Ia menjelaskan bahwa penyusunan RKPD dilakukan melalui berbagai pendekatan, yakni politik, teknokratik, partisipatif, serta kombinasi bottom-up dan top-down. RKPD Tahun 2027, lanjutnya, disusun dengan berpedoman pada dokumen RKP 2027, RPJPD Kabupaten Halmahera Utara 2025–2045, serta RPJMD 2025–2029, dengan fokus pada keterkaitan prioritas pembangunan dan arah kebijakan yang akan dijalankan.
“Visi Kabupaten Halmahera Utara yaitu Terwujudnya Masyarakat Halmahera Utara yang Setara, Maju dan Berkelanjutan menjadi landasan utama. Adapun tema RKPD Tahun 2027 adalah Menata Konektivitas dan Tata Kelola Wilayah untuk Memperkuat Integrasi Kawasan dan Efektivitas Pelayanan Publik,” ujar Kasman.
Menurutnya, tema tersebut diharapkan mampu mendorong peningkatan kesejahteraan masyarakat, mengurangi ketimpangan, serta mewujudkan pembangunan yang inklusif dan berkelanjutan.
Wabup juga menegaskan bahwa tahun 2027 akan menjadi periode strategis dalam perjalanan pembangunan daerah, sehingga diperlukan perencanaan yang matang serta kebijakan yang tepat sasaran. Oleh karena itu, penetapan target indikator makro menjadi aspek penting dalam mengukur keberhasilan pembangunan.

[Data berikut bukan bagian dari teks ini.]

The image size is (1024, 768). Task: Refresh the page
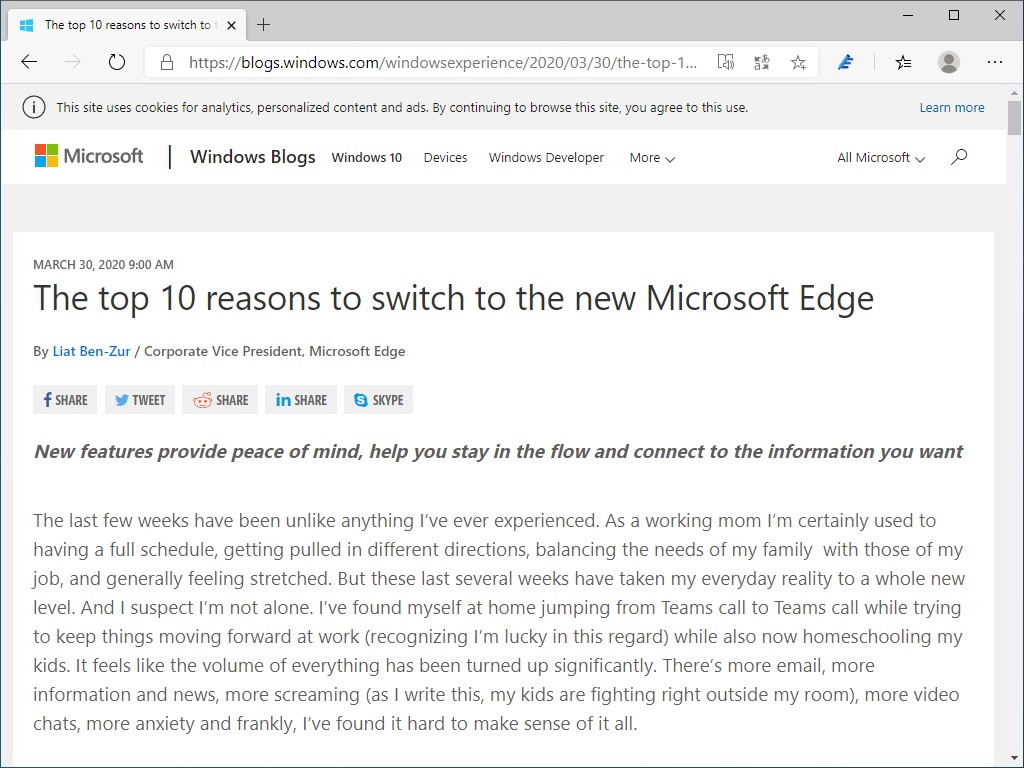(x=117, y=62)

Adapun target indikator makro Tahun 2027 yang disampaikan meliputi:
Pertumbuhan ekonomi ditargetkan mencapai 3,88 persen;
Angka kemiskinan ditekan hingga 4,01 persen;
Indeks Pembangunan Manusia (IPM) ditargetkan meningkat menjadi 71,50;
Tingkat Pengangguran Terbuka ditargetkan turun menjadi 5,62 persen.

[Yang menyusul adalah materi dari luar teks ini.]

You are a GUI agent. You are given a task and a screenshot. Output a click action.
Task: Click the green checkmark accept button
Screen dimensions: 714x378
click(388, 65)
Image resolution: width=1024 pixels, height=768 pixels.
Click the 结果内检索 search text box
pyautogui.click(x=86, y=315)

Lebih lanjut, Kasman mengingatkan seluruh pimpinan Organisasi Perangkat Daerah (OPD) untuk memperhatikan sejumlah hal penting, di antaranya menyelaraskan program dengan Asta Cita Presiden dan Wakil Presiden dalam RPJMN 2025–2029, serta menjadikan program tahun 2027 sebagai instrumen dalam memperkuat konektivitas wilayah dan efektivitas pelayanan publik.
Selain itu, OPD juga diminta mengoptimalkan capaian indikator kinerja daerah, memperhatikan kondisi fiskal daerah yang dipengaruhi penurunan dana transfer pusat, serta memaksimalkan sumber pendanaan dari APBD Provinsi maupun APBN.

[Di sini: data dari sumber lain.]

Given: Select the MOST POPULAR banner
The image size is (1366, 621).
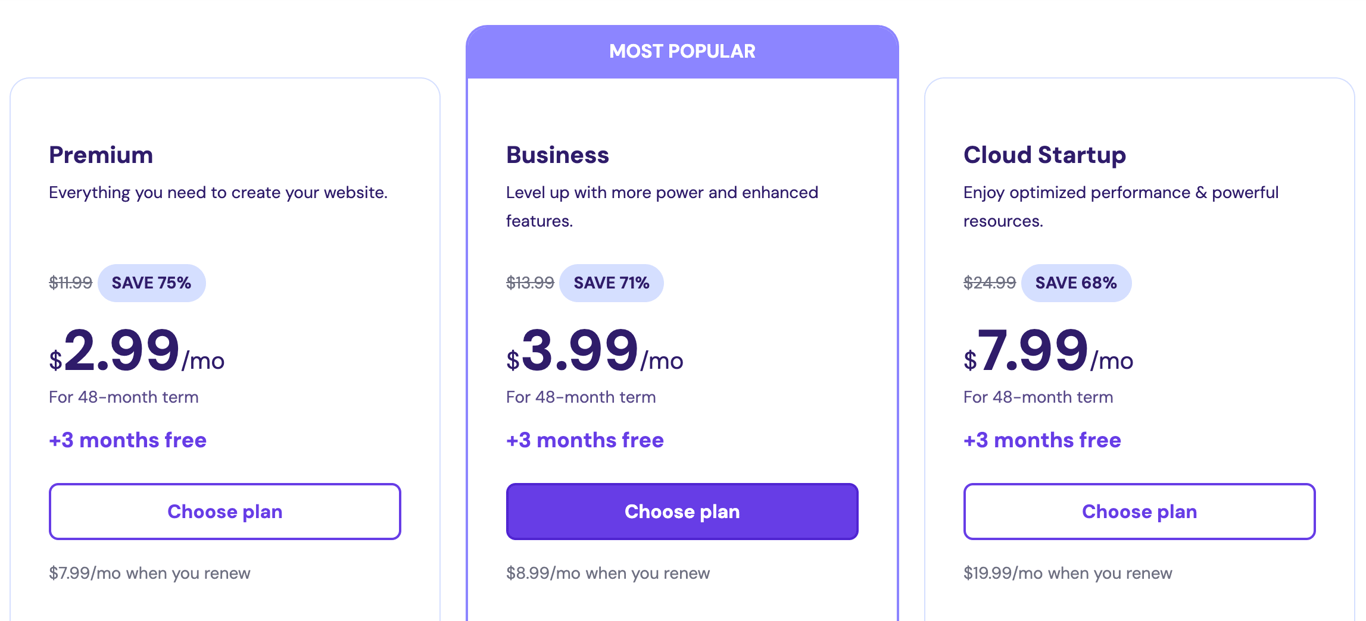Looking at the screenshot, I should pyautogui.click(x=682, y=51).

“Pimpinan OPD juga perlu memastikan proses perencanaan melalui SIPD berjalan dengan baik, serta menjamin ketersediaan data yang akurat dalam penyusunan dokumen perencanaan,” tegasnya.
Di akhir sambutannya, Wabup berharap seluruh peserta dapat mengikuti forum hingga selesai dan menghasilkan kesepakatan yang mampu menjawab berbagai isu strategis pembangunan daerah. Hasil forum ini nantinya akan menjadi bahan dalam Musrenbang RKPD tingkat Kabupaten yang dijadwalkan pada 30 Maret 2026.